Ma come alimentare e promuovere uno stile generoso e fraterno? Due le tentazioni che l’Arcivescovo ha richiamato: il neopelagianesimo e la modernizzazione, rispettivamente il rischio di scollegare l’opera caritativa dall’intervento di Dio quasi a sostituirsi ad esso e quella di una funzionalità che va a scapito delle relazioni, che diventa iperspecializzazione a compartimenti stagni.
«Il pelagianesimo», ha proseguito, «era quella stortura del Cristianesimo in cui si pensava che ciò che conta fondamentalmente è quello che facciamo noi e che, se questo non funziona, allora Dio in qualche modo viene bloccato. Credo che questa sia una tentazione che possiamo vivere nel nostro mondo “caritativo”, quando pensiamo che la Caritas abbia origine da noi. Se la Caritas ha origine da noi, noi siamo il termine ultimo di tutto. Ma c’è da chiedersi se una Chiesa in cui la Caritas ha origine da noi, abbia bisogno della Caritas. E c’è un secondo pericolo che possiamo correre, che è quello di una iper modernizzazione delle nostre strutture e delle nostre attività caritative. Che cosa intendo? Intendo il fatto che sappiamo molto bene che anche per offrire la carità, anche per offrire un aiuto a chi è nel bisogno, abbiamo bisogno di strutturarci e abbiamo bisogno anche di specializzarci, ma c’è il pericolo che così facendo – se non vigiliamo – la Caritas diventi, potremmo dire, un compartimento stagno della vita della Chiesa, al punto di perdere il riferimento con altre dimensioni della vita della Chiesa e al punto di non sapere più alla fine perché si tratterebbe di esprimerci nella generosità gratuita e chinarci sui bisogni delle persone che incontriamo».

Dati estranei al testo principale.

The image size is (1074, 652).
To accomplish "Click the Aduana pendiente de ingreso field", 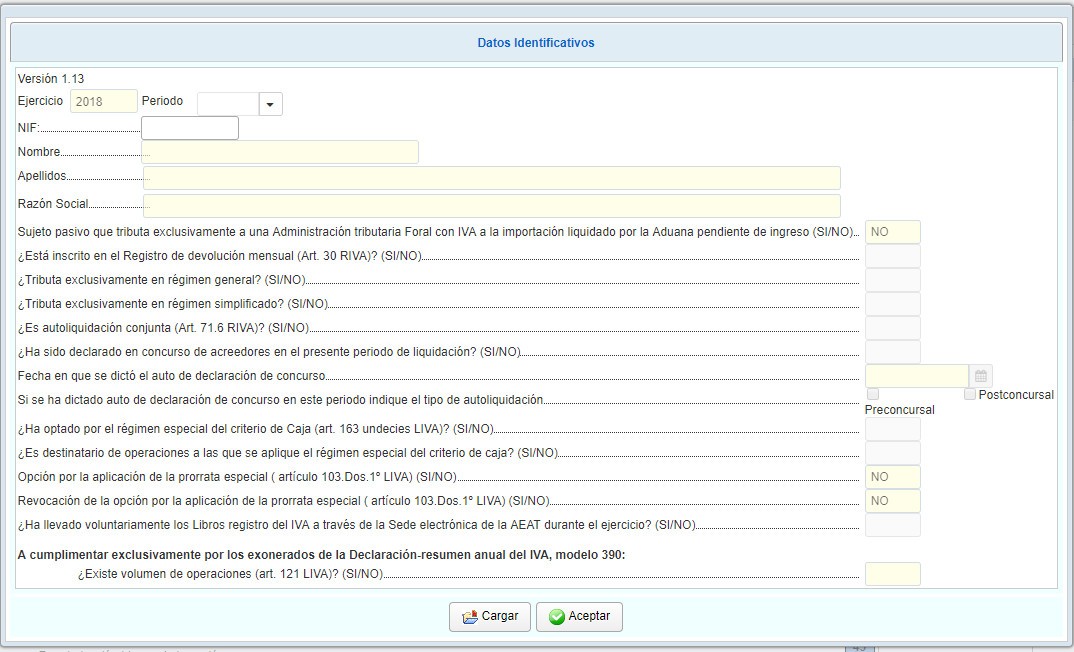I will 892,232.
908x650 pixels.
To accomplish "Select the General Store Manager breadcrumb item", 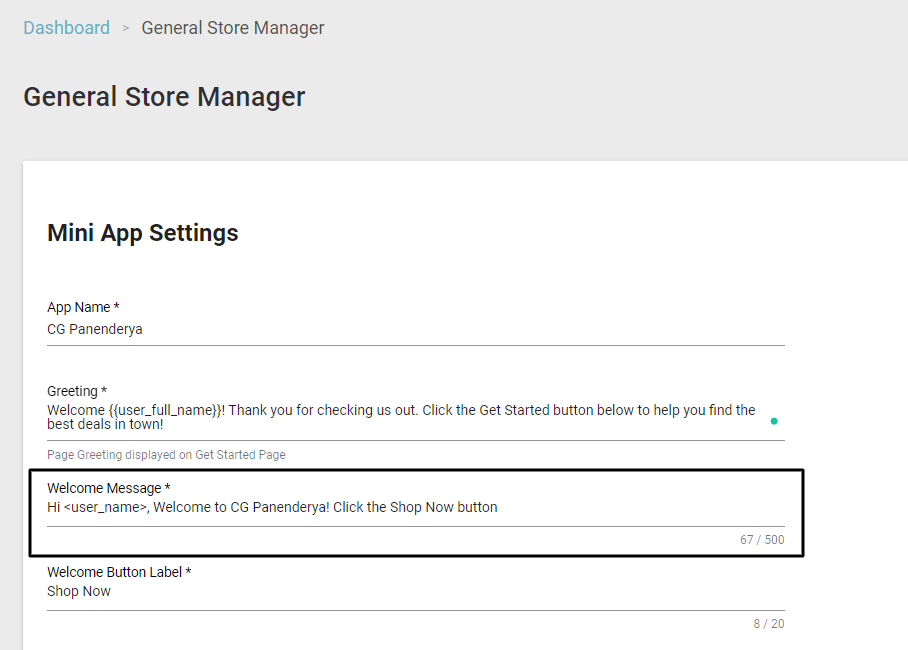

Rischi che si affrontano restando radicati nella prospettiva di Dio che va oltre i bisogni materiali: «Abbiamo bisogno di ricollocare la carità», ha concluso, «nell’orizzonte dell’annuncio della Parola di quel Signore che è il fondamento di tutto e nell’orizzonte della liturgia che è quel momento in cui riceviamo Cristo vivente in mezzo a noi» .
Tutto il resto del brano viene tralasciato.